2.         Attach a convincing medical report to your written request to re-open your claim.
The industrial insurer will not pay for you to get this medical report. You must either pay cash or use your health insurance to get a medical report to attach to your re-opening request. Also, be sure to include your old claim number.

3.         The medical report must say that your work condition has worsened and that you need more treatment. If the report only says that you have increased pain and that the doctor wants an MRI to see whether your injury has worsened, your re-opening request will be denied.  You may have to pay for an MRI for your doctor to be able to say that your injury has worsened and to recommend specific treatment. Give your doctor a copy of your PPD rating report or your old medical records so that your doctor can discuss how your injury has worsened.

4.         Don’t attempt re-opening your claim until you have what is necessary.

If your re-opening request is denied, and you don’t win on appeal, you can’t request re-opening again for a year. Keep in mind that the insurer won’t re-open for you to get more pain pills or a few more sessions of physical therapy. Nor will the insurer re-open your claim for you to get treatment for a part of your body that wasn’t ever accepted on the claim.  
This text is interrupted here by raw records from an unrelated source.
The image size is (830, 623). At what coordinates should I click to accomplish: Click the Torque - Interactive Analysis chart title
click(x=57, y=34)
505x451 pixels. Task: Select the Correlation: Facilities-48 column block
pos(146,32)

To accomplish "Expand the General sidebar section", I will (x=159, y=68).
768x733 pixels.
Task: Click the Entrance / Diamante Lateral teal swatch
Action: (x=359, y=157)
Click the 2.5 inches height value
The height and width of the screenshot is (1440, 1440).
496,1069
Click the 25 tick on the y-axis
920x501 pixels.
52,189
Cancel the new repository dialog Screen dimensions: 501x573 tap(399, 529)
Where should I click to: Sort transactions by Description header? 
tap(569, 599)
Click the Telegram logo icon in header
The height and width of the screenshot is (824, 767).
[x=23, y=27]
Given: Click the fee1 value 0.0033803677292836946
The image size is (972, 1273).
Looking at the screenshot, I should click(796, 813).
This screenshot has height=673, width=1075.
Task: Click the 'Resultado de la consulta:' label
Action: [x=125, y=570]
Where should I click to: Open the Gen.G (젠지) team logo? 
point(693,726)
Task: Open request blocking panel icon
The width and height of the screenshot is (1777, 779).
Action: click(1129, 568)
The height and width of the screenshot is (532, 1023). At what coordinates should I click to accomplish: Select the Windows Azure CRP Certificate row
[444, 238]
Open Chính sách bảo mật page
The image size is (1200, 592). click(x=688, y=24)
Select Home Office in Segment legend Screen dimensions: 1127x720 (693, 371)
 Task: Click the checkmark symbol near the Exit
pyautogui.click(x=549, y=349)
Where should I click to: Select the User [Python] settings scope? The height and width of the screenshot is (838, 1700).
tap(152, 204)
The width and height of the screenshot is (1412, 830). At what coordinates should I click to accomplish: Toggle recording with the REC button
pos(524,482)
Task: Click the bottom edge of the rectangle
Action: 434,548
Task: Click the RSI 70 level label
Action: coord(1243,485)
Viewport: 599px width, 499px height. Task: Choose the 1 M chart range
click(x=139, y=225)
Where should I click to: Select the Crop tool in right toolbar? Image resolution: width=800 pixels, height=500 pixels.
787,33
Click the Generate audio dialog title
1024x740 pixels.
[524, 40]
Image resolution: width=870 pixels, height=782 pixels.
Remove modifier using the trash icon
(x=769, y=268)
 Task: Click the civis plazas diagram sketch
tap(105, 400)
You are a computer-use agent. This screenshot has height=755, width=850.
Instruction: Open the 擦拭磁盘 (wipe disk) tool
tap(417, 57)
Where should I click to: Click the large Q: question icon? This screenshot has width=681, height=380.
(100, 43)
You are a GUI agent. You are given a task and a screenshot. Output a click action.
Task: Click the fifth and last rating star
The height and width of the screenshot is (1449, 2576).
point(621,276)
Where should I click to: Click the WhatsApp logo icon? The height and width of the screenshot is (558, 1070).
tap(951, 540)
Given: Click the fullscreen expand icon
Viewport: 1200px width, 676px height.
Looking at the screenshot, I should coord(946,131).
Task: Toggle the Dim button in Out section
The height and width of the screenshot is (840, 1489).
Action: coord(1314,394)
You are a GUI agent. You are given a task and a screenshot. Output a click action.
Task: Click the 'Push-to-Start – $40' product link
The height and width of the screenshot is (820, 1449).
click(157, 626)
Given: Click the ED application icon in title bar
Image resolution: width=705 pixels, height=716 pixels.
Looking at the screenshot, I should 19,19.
It takes time to reopen your claim.

The insurer has 30 days to respond to your letter requesting re-opening.  If the doctor’s report you attached is recommending surgery, don’t expect the insurer to automatically authorize surgery. The insurer may want another medical opinion after another exam, or may send the request to a reviewing doctor. The insurer will also require that your treat with a surgeon on their provider list. If you go ahead with medical treatment using your health insurance, the industrial insurer won’t be obligated to reimburse you for any co-pays or deductibles you incurred unless the surgery was a true emergency. You will also be required to submit off work or restricted work slips to obtain compensation benefits, and the insurer won’t pay benefits before the date of your re-opening request.